On Thursday morning I was at breakfast with Alec Ross. One of the tech guys who advises Barack Obama. He told me to look around the restaurant at the Mayflower hotel in Washington DC. He said I had landed a breakfast in one of the most powerful rooms in Washington DC (I had no idea I had before breakfast had started). Then he said “they are pissed.”
But back to who they were. He said they were the Democratic Party’s top “bundlers.” These are people who raise funds for candidates. They hold parties for rich people in their home towns and “bundle” those rich people’s donations together.
Until now they played a major role in deciding who the next president was, and they, Ross told me, do that to have access to the President.
Back to why they are pissed. Barack Obama, Ross told me, is raising tons of money $50 to $100 at a time outside of this “bundling” system.
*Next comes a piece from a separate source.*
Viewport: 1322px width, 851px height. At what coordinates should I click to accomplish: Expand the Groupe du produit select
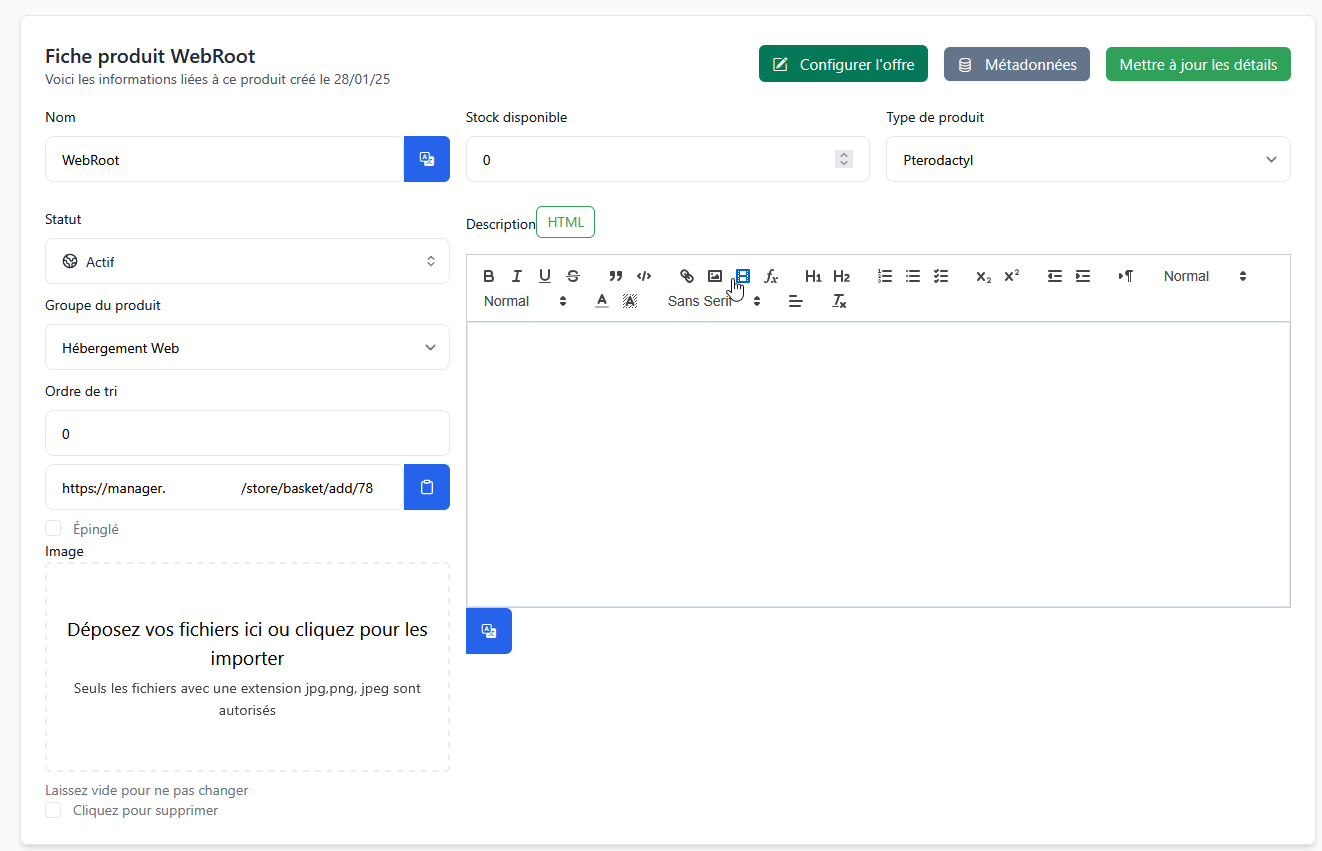[247, 348]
The people in the old system don’t like that a new system is being built and that they aren’t part of it.
ABC News was there at the dinner where Barack Obama and Hillary Clinton spoke together later that night and said you could cut the tension in the room with a knife.
Of course, it’ll be interesting to see if Obama’s new donors will get tired of constantly being seen as an ATM, which is the reaction of some over on FriendFeed.
Interesting to have been in that room, though, talking about tech policy with one of Barack’s advisers. He told me that Obama is going to make tech (both the policy of, and understanding of) one of the key differentiating points between Obama and McCain. To me that mattered more than who was raising money for the candidates, even as that story swirled all around us.
I asked Ross to get Obama online to demonstrate he’s willing to use online media to listen to his supporters and have conversations. I also encouraged Ross to bring Obama out to meet with other bloggers so he could explain his tech policies and how they are different from McCain’s. Of course, maybe they should just pass out this video, where McCain admits he doesn’t know how to use a computer.
Of course, at the Personal Democracy Forum earlier this week, that alone caused a pretty sizeable debate. Does a President need to know how to use a computer? Does that affect his view of the tech industry? Several Congressmen and women (Democrats, of course) told me it does. We were debating just that over on FriendFeed all week.
Regarding the Presidency, several Congressmen and women made it very clear they couldn’t wait to have a new President, no matter who it is. Both Republicans and Democrats told us that (mostly off camera). Why? They said this administration has blocked so many of their efforts that the Congress has totally frustrated them. 2009 will be an interesting year in politics, the city felt like a pressurized bottle just waiting for someone to pop the cap off.